Seorang mantan pejabat intelijen Barat mengatakan bahwa eskalasi Israel memberi Netanyahu “kesempatan untuk membuat sulit administrasi Biden”, dengan keyakinan bahwa kemenangan Trump akan paling baik bagi kepentingan Netanyahu.
“Jika dia bisa menjadi sumber kejutan Oktober yang memberi kesempatan pada Trump untuk kembali, maka dia akan sangat senang melakukannya,” kata pejabat tersebut.
Bahkan beberapa pejabat administrasi secara pribadi menyesali bahwa tidak banyak yang dapat dilakukan Washington untuk mempengaruhi perilaku Israel selama Biden menahan diri dari menggunakan pengaruh Amerika dengan penjualan militer.
Namun, Biden, dan banyak di administrasinya, menganggap membela Israel sebagai hal yang sangat penting bagi keamanan Amerika, dan khawatir menahan senjata atau mengkritik Israel secara terbuka akan mengirim sinyal yang salah kepada Iran dan sekutunya. Mereka menambahkan bahwa sebagian besar dunia terlalu membesar-besarkan seberapa besar pengaruh Washington atas Israel.
Asap membubung di selatan Lebanon setelah Israel menyerang Hizbollah © Reuters
Secara pribadi mereka khawatir bahwa gelombang serangan Israel terhadap Hizbollah bisa berubah menjadi tidak terkendali, meskipun Israel telah mengindikasikan kepada mereka bahwa mereka tidak ingin invasi darat. Tetapi beberapa di administrasi setuju dengan logika tertentu Netanyahu dalam meningkatkan eskalasi untuk mendekalasi, terutama ketika melibatkan Hizbollah dan patronnya Iran.
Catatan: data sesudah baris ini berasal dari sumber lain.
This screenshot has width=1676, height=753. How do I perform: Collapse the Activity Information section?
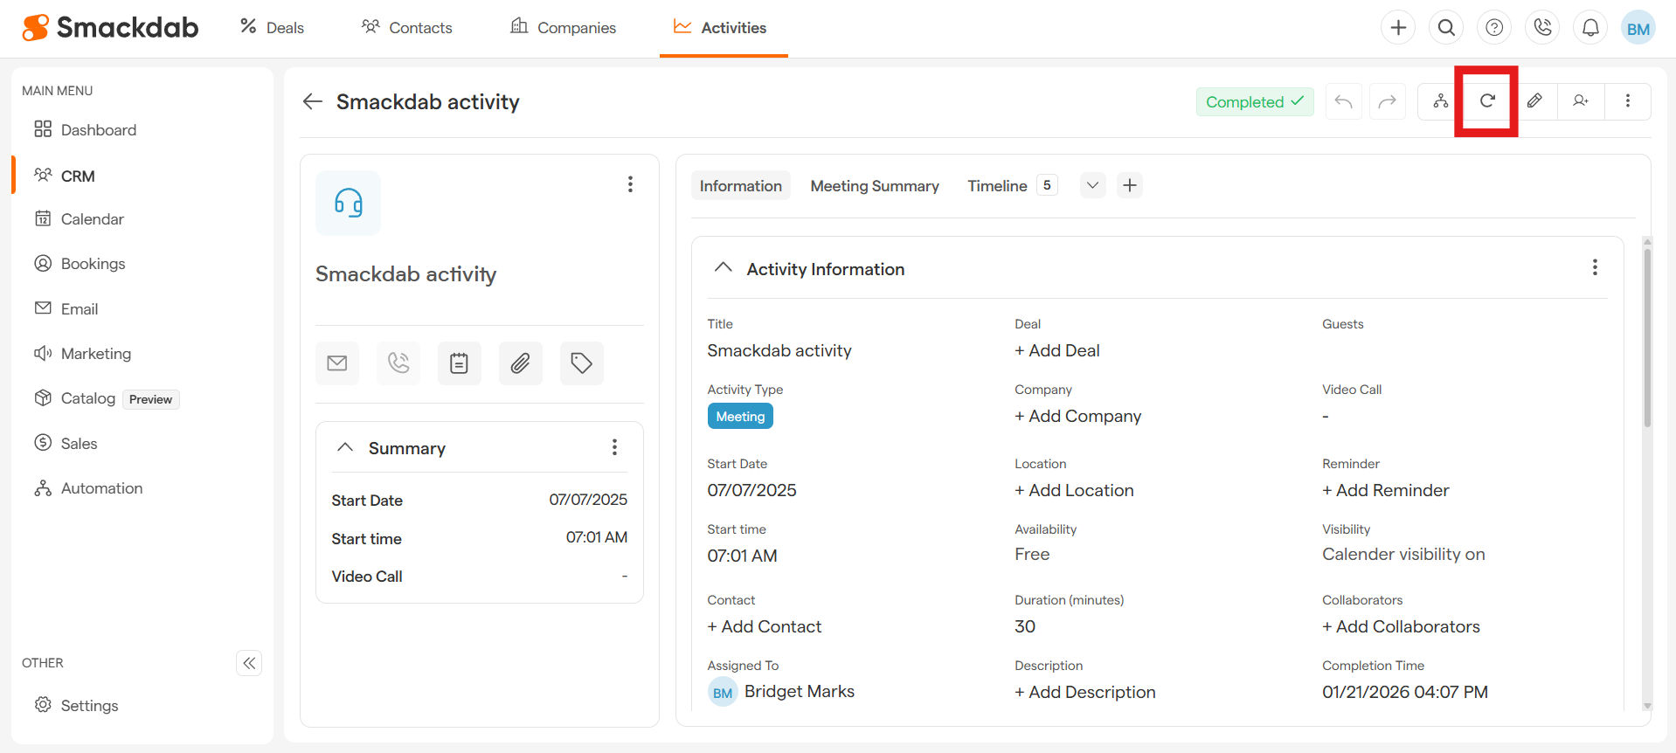pyautogui.click(x=723, y=268)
Setelah gelombang serangan Israel melanda Lebanon pada hari Senin, Biden mengatakan bahwa “timnya telah berada dalam kontak konstan dengan rekan-rekan mereka, dan kami sedang berupaya untuk mendekalasi dengan cara yang memungkinkan orang-orang [pengungsi Israel] untuk kembali ke rumah mereka dengan aman”.
Brett McGurk, penasihat Timur Tengah Biden, mengatakan minggu lalu bahwa Washington memiliki perbedaan pendapat dengan Israel “tentang taktik” dan “risiko eskalasi” tetapi menambahkan bahwa ia “yakin bahwa melalui diplomasi, melalui penangkalan dan cara lain, kami akan menyelesaikannya”.
Namun Hanna mengatakan bahwa administrasi sedang mengambil “taruhan besar yang tidak bisa dikendalikan AS”.
“Dan itu adalah tempat yang sangat berbahaya,” katanya. “Dalam hal apa yang mungkin berarti untuk keterlibatan AS dan konflik militer langsung yang lebih langsung; apa yang mungkin berarti untuk stabilitas regional, posisi Amerika, politik, dan warisan.”
\”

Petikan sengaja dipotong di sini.